La rencontre historique et symbolique a eu lieu ce mardi dans la Cité de l’Union africaine. Le président Félix Tshisekedi a reçu son homologue israélien Isaac Herzog, dont la visite à Kinshasa fait écho à un legs intergénérationnel. Quarante ans après la visite de son père décédé, le leader israélien foulera à son tour le sol congolais, ravivant ainsi une relation ancienne.
Les deux chefs d’État ont discuté en privé pendant plus d’une heure avant d’élargir la conversation à leurs équipes respectives. « Notre échange a concerné le renforcement de nos relations et leur embellissement », a déclaré le président Tshisekedi lors de la conférence de presse commune. Ses propos mesurés cachent une ambition commune : ouvrir un nouveau chapitre de coopération entre les deux pays.
Le président congolais a clairement énoncé ses attentes. En raison du « développement remarquable » d’Israël dans divers secteurs tels que la sécurité, la défense, l’agriculture, les infrastructures et la haute technologie, il a parlé des possibilités pour les investisseurs israéliens. Les mines, les infrastructures, l’énergie, l’agriculture, la science, l’éducation et la santé représentent de nombreuses zones de coopération potentiel.
« Cela montre que nous avons de nombreuses occasions de créer des partenariats stratégiques bénéfiques pour les deux parties », a noté le président Tshisekedi. Il a également indiqué que la ministre des Affaires étrangères rencontrerait son homologue israélien dans les prochaines semaines, une façon concrète de « préparer des engagements entre les gouvernements ».
Du côté israélien, l’enthousiasme est palpable. « Il est clair qu’il y a beaucoup de choses que nous pouvons réaliser », a affirmé le président Herzog. « Nous avons eu des discussions approfondies et nous sommes ravis d’être ici pour renforcer et élargir nos perspectives. »
Le président israélien a également abordé la situation dans l’Est de la RDC, appelant la communauté internationale à « porter une attention particulière à la crise sécuritaire qui touche le pays ». Un plaidoyer inattendu : « Le conflit ne se limite pas au Moyen-Orient.
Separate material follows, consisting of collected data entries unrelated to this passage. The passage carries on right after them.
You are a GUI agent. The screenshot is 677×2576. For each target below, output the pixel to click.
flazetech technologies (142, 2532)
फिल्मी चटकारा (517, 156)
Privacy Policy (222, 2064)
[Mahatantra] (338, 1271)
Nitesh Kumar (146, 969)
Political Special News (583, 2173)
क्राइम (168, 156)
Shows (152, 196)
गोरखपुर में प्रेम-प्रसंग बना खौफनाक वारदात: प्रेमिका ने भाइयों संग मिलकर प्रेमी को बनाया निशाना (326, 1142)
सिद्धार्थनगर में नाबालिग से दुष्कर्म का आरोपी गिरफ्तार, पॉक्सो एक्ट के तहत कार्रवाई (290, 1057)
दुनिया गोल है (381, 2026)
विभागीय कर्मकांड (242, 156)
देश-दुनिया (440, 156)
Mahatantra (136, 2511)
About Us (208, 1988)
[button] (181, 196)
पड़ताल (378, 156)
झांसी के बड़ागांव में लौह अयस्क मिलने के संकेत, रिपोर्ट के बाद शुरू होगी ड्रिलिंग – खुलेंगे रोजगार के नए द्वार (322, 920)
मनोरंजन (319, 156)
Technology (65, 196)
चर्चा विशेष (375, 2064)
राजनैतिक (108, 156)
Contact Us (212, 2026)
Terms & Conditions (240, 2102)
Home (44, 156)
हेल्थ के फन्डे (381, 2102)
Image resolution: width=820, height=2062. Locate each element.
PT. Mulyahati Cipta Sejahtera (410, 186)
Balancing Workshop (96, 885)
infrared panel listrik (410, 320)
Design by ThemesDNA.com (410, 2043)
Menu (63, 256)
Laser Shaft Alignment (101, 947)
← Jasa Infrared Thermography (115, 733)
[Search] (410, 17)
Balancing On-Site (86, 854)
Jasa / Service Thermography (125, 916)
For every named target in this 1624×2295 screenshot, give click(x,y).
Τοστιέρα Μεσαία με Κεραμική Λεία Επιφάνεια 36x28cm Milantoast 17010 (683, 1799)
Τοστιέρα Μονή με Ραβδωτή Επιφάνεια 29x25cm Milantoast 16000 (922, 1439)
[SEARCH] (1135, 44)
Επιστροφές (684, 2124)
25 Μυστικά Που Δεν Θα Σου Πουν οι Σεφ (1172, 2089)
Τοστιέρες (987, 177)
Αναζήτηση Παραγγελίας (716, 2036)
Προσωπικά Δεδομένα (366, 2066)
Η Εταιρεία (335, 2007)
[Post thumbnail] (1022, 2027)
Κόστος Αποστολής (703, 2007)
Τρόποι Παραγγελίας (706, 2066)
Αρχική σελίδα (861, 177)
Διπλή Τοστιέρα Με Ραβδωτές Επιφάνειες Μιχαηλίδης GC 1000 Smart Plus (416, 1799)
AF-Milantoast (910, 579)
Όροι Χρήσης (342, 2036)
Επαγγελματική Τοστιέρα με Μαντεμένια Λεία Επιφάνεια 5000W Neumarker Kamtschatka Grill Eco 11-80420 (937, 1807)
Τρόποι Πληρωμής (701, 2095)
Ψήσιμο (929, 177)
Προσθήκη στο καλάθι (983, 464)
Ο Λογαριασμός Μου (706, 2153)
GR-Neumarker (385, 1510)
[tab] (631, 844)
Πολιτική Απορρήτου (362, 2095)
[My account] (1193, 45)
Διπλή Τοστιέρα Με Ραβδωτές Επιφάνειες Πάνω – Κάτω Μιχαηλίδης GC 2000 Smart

J’apprécie les efforts du président Trump pour ramener la paix dans le conflit avec le Rwanda. J’aimerais que l’attention du monde se tourne vers cela plutôt que de se focaliser uniquement sur Israël. »
L’héritage
Cette visite s’inscrit dans une continuité historique. Le président Herzog a affirmé qu’il continuera « la vision de son père pour maintenir l’amitié entre Israël et la RDC ». Un legs qu’il souhaite honorer : « Continuons à collaborer dans l’esprit de fraternité tout en affrontant les défis qui se présentent à nous avec confiance et optimisme. »
La visite arrive à un moment clé, juste après l’installation du nouvel ambassadeur israélien à Kinshasa, Leo Vinovezky. Elle témoigne de la détermination des deux nations à revitaliser leurs relations, alliant souvenirs du passé et projets futurs.
Dans les allées de la Cité de l’Union africaine, les deux dirigeants semblent rédiger un nouveau chapitre de cette amitié qui dure depuis quarante ans. Un chapitre où le monde des affaires et la diplomatie se croisent, où les héritages familiaux se rencontrent avec les enjeux géopolitiques actuels.